Martina Assereto

Abstract

This thesis includes four research papers that explore the application of a real options approach to evaluate and mitigate the financial risks associated with renewable energy investments.

The first paper, in Chapter 2, considers volatility as the key parameter for real option valuation and attempts to identify the best models to forecast volatility related to solar energy projects, with a focus on policy uncertainty. The United States is used as the country of reference, and we identify electricity prices and renewable credit prices as the main sources of uncertainty. We utilize a generalized autoregressive conditional heteroskedastic (GARCH) methodology that includes both individual models and combinations of models. The models are evaluated by carrying out in-sample and out- of-sample comparisons. We find that the GJR-GARCH model and the Constrained Least Square (CLS) combination are the best predictors for electricity prices, while the NGARCHK model and the Bayesian Model Averaging (BMA) combination provide superior forecasts for credit prices. We believe this paper is the first attempt to consider different sources of volatility for solar photovoltaic (PV) and the first to apply combinations of GARCH models to credit prices.

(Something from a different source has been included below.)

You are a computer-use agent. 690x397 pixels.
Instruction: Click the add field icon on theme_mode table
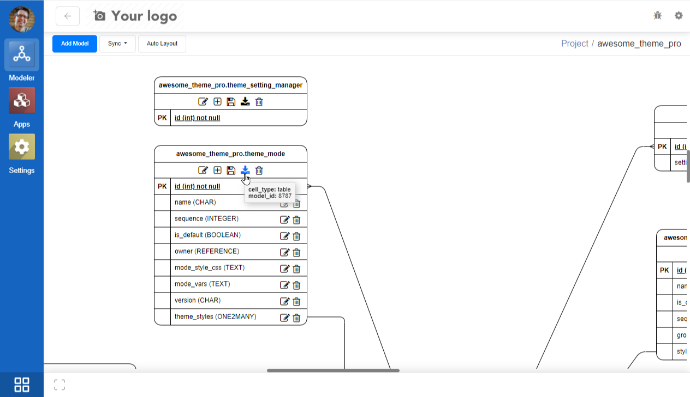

The second paper, included in Chapter 3, evaluates the financial feasibility of a solar PV project in New Jersey, United States. New Jersey has a successful Solar Renewable Energy Certificate (SREC) system in place as part of the nationwide renewable Portfolio Standard (RPS) program. We employ a real option approach in order to overcome limitations of the traditionally used discounted cash flow approach.

The real option is valued using the Least Square Monte Carlo method and we consider two main state variables: electricity price and SREC price. Our results prove that the option to defer the investment to a later date has a positive and significant value, and that the SREC program in place is successful in incentivizing investment. While the majority of real option papers assume a Geometric Brownian Motion for electricity prices, we utilize a more realistic GARCH model. In addition, this is the first study, to our knowledge, to evaluate an option to defer a utility-scale solar plant in a developed market like New Jersey.

The third paper (Chapter 4) explores the economic feasibility of utility-scale solar in Ireland by utilizing a real options approach. Currently very little electricity is generated by solar in Ireland, and the Irish Government recently unveiled plans to have 70% of electricity in the state generated from renewable sources by 2030. We identify electricity prices as the main source of uncertainty and use the Least Square Monte Carlo method to price the real option. We conclude that, due to the lack of policy support, investment in utility-scale solar in Ireland is discouraged and that, where the real option has value, the optimal strategy is to defer investment. This is the first research study, to our knowledge, to evaluate a solar PV plant in Ireland by employing a real options approach.

The fourth and last paper, Chapter 5, investigates the case of the Irish government introducing a Solar Renewable Energy Credit (SREC) support system for utility-scale solar photovoltaic, by using a real options approach. Currently, there is the absence of comprehensive policy support for solar in Ireland and large-scale investments are not commercially viable. Our results strongly suggest that introducing a credit system would incentivize investments in the solar industry. This is the first study exploring the possibility of introducing a credit system for renewable energy support in Ireland, as the majority of renewable energy technologies have been supported by Feed-in-tariff mechanisms to date.